Well known hedge fund manager Bill Ackman is the latest to join the chorus of high profile Wall Street veterans to issue warnings about the state of the market.
Following cautious comments last week from Goldman Sachs' David Solomon, Ackman said this week that the market is in a "classic bubble" that has been created by the Fed's easy money policies.
Ackman also predicted that the Fed would have to tighten and raise rates to fight inflation, according to Reuters.
At a conference sponsored by S&P Global Ratings last week, Ackman said: "We are in a classic bubble which has been driven by the Fed."
"Every indicator is flashing red," he said, talking about rising prices across asset classes.
Ackman referred to inflation as the biggest risk for his hedge fund this year and predicted the Fed would have to raise rates soon.
"I think the Fed will be forced to tighten much more quickly," he said, noting that the Fed's current easy money policy isn't doing a great job of bringing people back into the workforce.
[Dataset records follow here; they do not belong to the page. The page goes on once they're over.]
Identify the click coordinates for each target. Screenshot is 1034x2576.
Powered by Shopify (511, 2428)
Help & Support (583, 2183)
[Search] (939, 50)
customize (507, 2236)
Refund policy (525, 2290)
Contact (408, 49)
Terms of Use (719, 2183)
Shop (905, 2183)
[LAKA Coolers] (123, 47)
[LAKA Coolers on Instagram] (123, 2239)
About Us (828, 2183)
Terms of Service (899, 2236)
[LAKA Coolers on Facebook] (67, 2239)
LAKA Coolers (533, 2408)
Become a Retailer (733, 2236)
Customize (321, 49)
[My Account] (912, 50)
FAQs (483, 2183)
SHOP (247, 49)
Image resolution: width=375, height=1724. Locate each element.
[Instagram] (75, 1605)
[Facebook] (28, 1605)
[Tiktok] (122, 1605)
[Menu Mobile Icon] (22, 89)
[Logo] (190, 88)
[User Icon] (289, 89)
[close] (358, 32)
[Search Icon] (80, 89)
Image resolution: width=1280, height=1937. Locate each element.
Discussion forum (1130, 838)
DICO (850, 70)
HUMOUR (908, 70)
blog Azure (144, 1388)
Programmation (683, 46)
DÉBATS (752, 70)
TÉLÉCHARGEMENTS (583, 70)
He predicted that recent price increases "may not be transitory" and, instead, could be the result of structural changes.
His comments came days after CPI numbers showed that prices in October were up 6.2% over the last 12 months.
Last month, after being invited to give a presentation to the Federal Reserve Bank of New York, Ackman suggested the Fed "taper immediately and begin raising rates as soon as possible."
Recall, Goldman Sachs CEO David Solomon also issued a warning last week. He said:
"When I step back and think about my 40-year career, there have been periods of time when greed has far outpaced fear -- we are in one of those periods," Solomon said during an interview at the Bloomberg New Economy Forum in Singapore.
"My experience says those periods aren't long-lived. Something will rebalance it and bring a little bit more perspective. And given it feels like inflation is running above trend, chances are interest rates will move up and that will take some of the exuberance out of certain markets." he said.